Let’s be clear here. Profit and wealth accumulation are not dirty concepts in the nonprofit arena. They are needed constructs if you want your agency to get ahead.
Making a Profit
All making a profit means is a realization of positive net income, that is, revenues coming in are greater than expenses being paid out. Nonprofits need to realize profits to grow so they can meet more need and expand their mission. Positive net income is how organizations fund things like increases in organizational capacity including reserves, endowments, pay raises, and investments in technology. If you want to meet more mission, you need to fund these things. Which means creating and realizing more than a break-even budget, in other words, plan for and work towards making a profit.
So, how does a nonprofit make a profit, when government contracts only pay for actual expenses, foundations give no more than what is needed, business executives are not responsive to your requests, and you don’t have as many individual donors as you want? The answer is going after the holy grail of unrestricted funding, money that you can use to meet general operating, capital, and capacity building costs. The trouble is that general operating and capital grant money is scarce. While I recommend pursuing that type of funding, I do not recommend counting on it. It’s gravy if you can get it.
Which leaves individuals and businesses. About 80 percent of total charitable giving comes from individuals; 5 percent comes from businesses. So, if you are after unrestricted monies, I generally always recommend an emphasis on individual giving coupled with less of an emphasis on corporate giving.
Most nonprofits rely heavily on events to raise revenue from individuals and corporations. Yet, they do not run the numbers to see just how much money an event brings in, accounting for total, not just direct, costs. The average cost to raise $1 through an event is $.50, not including labor costs. Run your numbers. We talked about that in Evaluating the Success of Your Nonprofit Fundraising Events: Income, Impact, Costs and Benefits. How much money are you really making from your special events? Are you even making money? Oftentimes, an analysis like this brings to light that nonprofits are losing money on their fundraising events. Which means looking at other ways to increase unrestricted income.
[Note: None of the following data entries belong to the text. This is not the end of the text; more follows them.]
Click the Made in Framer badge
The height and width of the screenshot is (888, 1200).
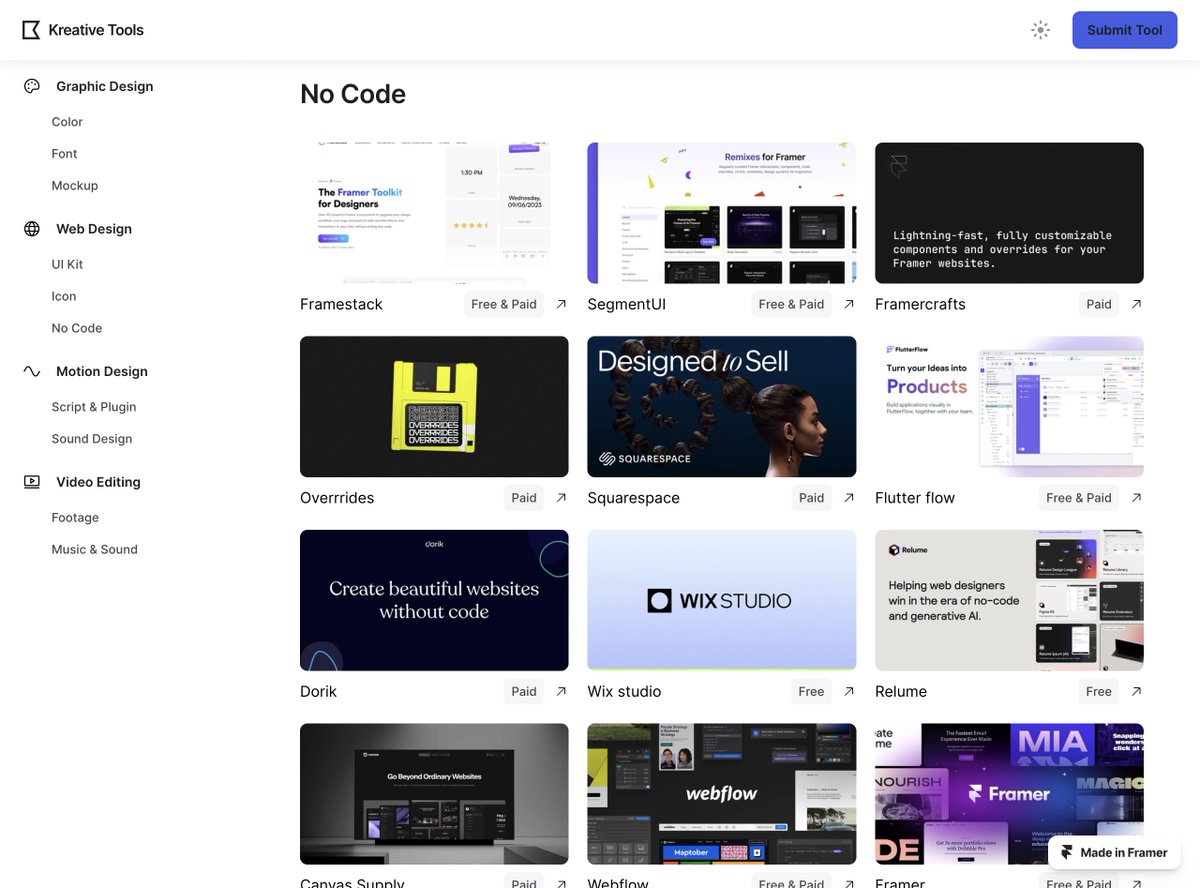1115,852
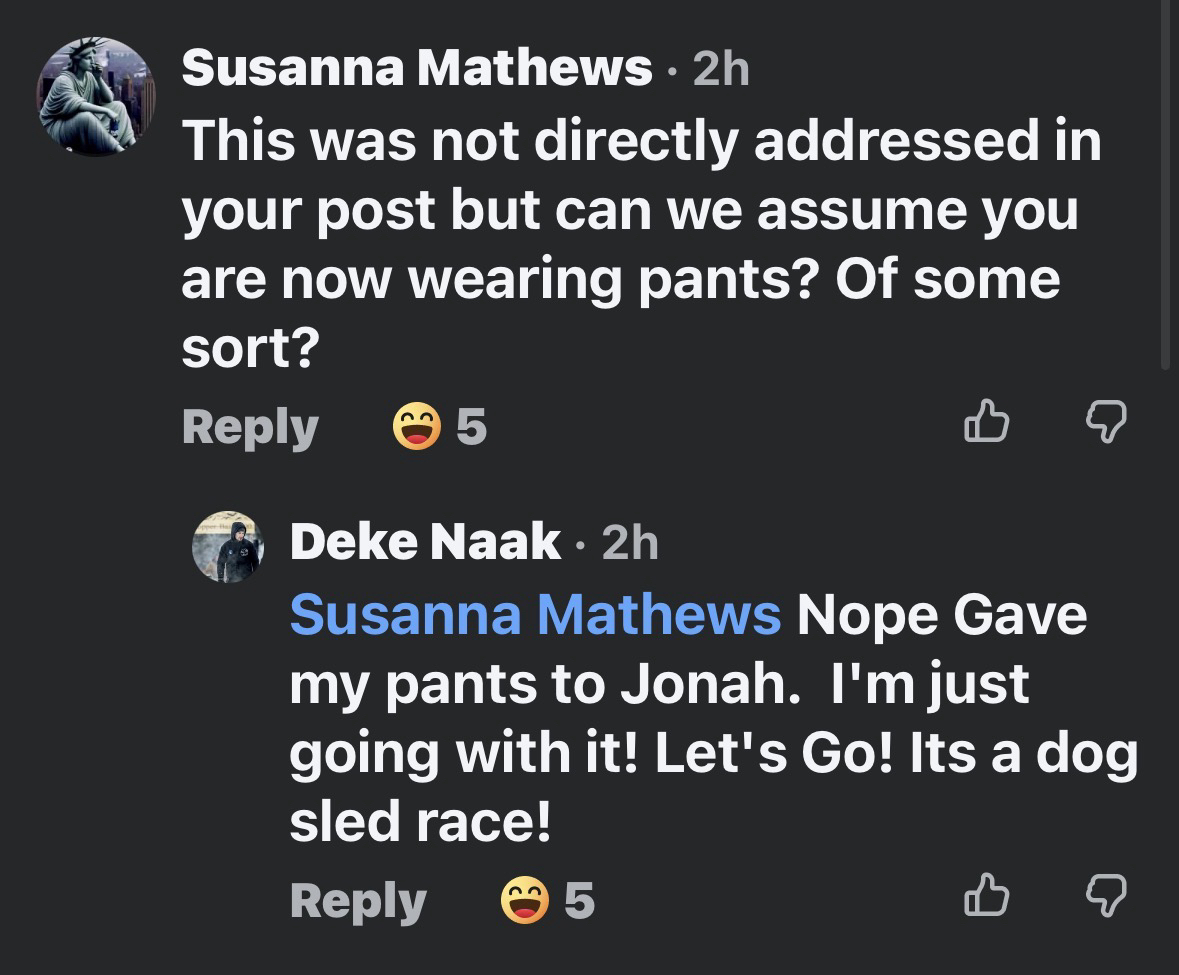This screenshot has height=975, width=1179.
Task: Click the 2h timestamp on Susanna's comment
Action: click(x=720, y=69)
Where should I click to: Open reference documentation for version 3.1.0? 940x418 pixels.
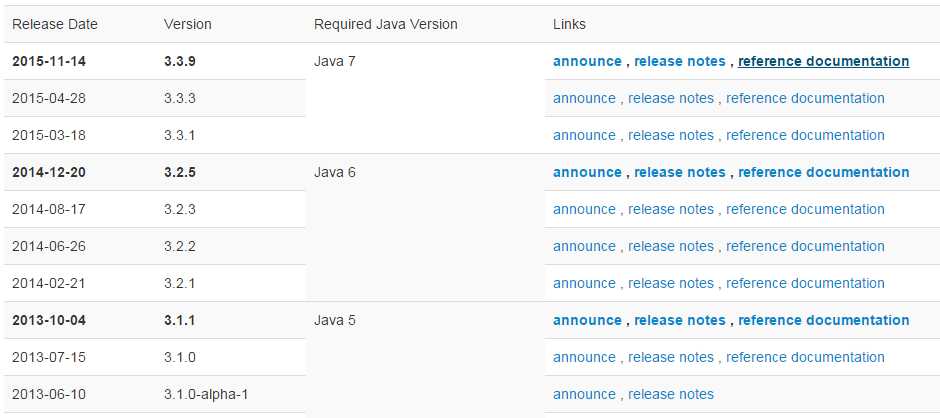click(805, 357)
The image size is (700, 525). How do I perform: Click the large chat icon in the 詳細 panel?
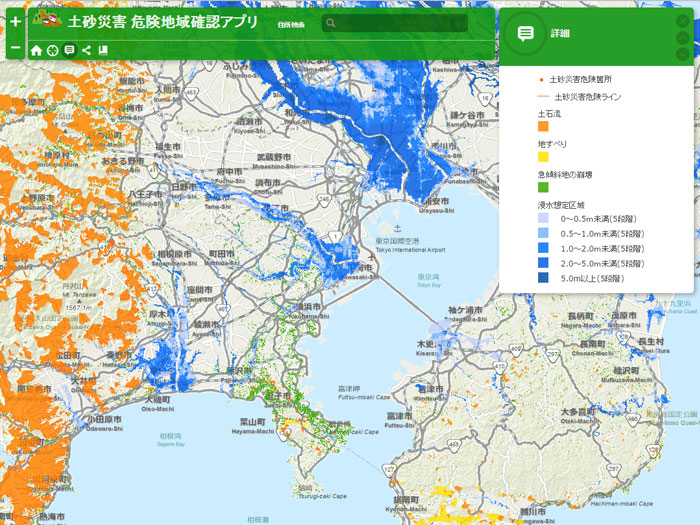[x=526, y=34]
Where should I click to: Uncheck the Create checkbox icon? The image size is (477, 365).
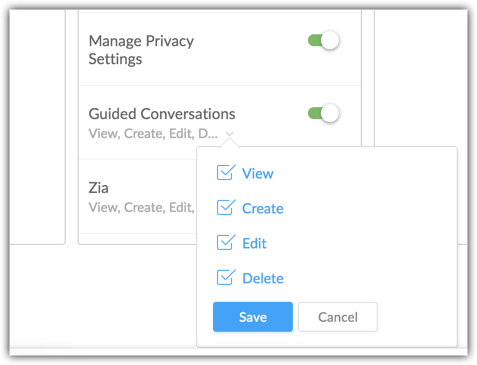pyautogui.click(x=226, y=208)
Developing a program that involves reductions in costs and contributions of cash are the best ones for generating unrestricted revenues at the lowest costs. Which means designing fundraising income streams that involve employee volunteers, in-kind donations and gifts of equipment you can use, and vendor price negotiations, all of which result in a reduction of costs, leaving you more overall net income to work with. So, a good place to start looking for unrestricted revenues is to look at companies you do business with and give in these ways. And then go from there. We talked about developing relationships with businesses in What Businesses Want.
Then look at your individual donations. The average first-time donor retention rate hovers right around 23 percent. That means, on average, 77 of new donors this year will not give again next year. And it costs about six times more to acquire a new donor than retain one. Which means most nonprofits are spending a lot of resources recruiting new donors that don’t stay. An emphasis on donor retention may serve them better. While you do need an emphasis on donor recruitment, generally you need more of an emphasis on donor retention. Are you budgeting resources toward donor retention? Is increasing donor retention part of your development director’s job description? If not, you should be.
Accumulating Assets
Net income is not the whole story, though. To become financially strong, a nonprofit must build wealth too. Your agency needs wealth to be in a healthy financial position and achieve sustainability. You want to be able to use your assets to create more net income to invest in more assets which leads to more net income and so on.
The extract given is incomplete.